Tiffany’s profit excluding some items in the year ending Jan. 31, 2013 will be as much as $3.80 a share, down from a previous projection of a maximum of $4.05 a share, the New York-based company said today in a statement. Analysts projected $3.98, the average of 23 estimates compiled by Bloomberg.
Chief Executive Officer Michael Kowalski said sales in the Americas region, which accounts for about half of the jeweler’s sales, “underperformed, continuing a soft trend that began in the last quarter of 2011.” Sales in the first quarter rose 3 percent to $386 million in the Americas, compared with a 19 percent gain in the same period a year earlier.
Tiffany’s flagship store on New York’s Fifth Avenue strip of luxury emporiums has long been a mecca to bonus-wielding Wall Streeters and free-spending tourists.
“Weakness in the New York City local economy was a factor,” David Schick, an analyst at Stifel Nicolaus & Co, said in a telephone interview. “Luxury tourism from Europe also has slowed with the dollar stronger.”
New York Flagship
Schick, who is based in Baltimore and recommends investors hold the shares, had projected sales at the Fifth Avenue emporium to be little changed.
The flagship store accounts for 8 percent of worldwide sales and a little more than 40 percent of that comes from foreign tourists, Mark Aaron, a Tiffany spokesman, said at an investors conference last month.
After strong sales during the past three years, Tiffany also is coming up against tough comparisons, said Schick.
Revenue in the first quarter rose 7.6 percent to $819.2 million, compared with an increase of 20 percent a year earlier.
Sales this year will rise as much as 8 percent, less than a previous forecast of a maximum of 10 percent, Tiffany said.

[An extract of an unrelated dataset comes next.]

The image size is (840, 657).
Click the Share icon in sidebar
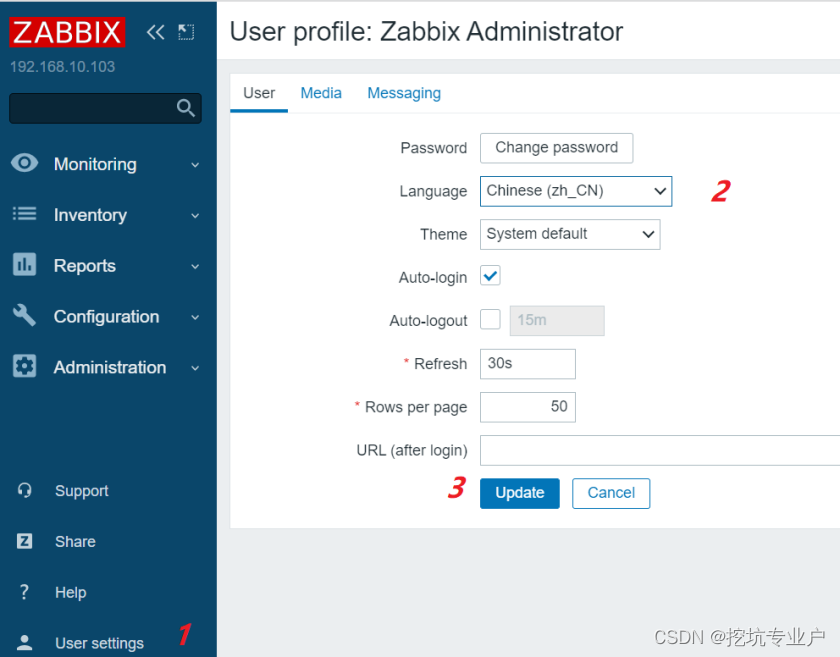[x=24, y=541]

Net income in the first quarter climbed to $81.5 million, or 64 cents a share, from $81.1 million, or 63 cents, a year earlier, Tiffany said. Analysts projected 69 cents, the average of 20 estimates compiled by Bloomberg.
Profit also was crimped by an 8.5 percent gain in selling, general and administrative expenses, Tiffany said, citing higher labor, store occupancy and marketing costs.
Cie. Financiere Richemont SA is the world’s largest luxury jewelry maker.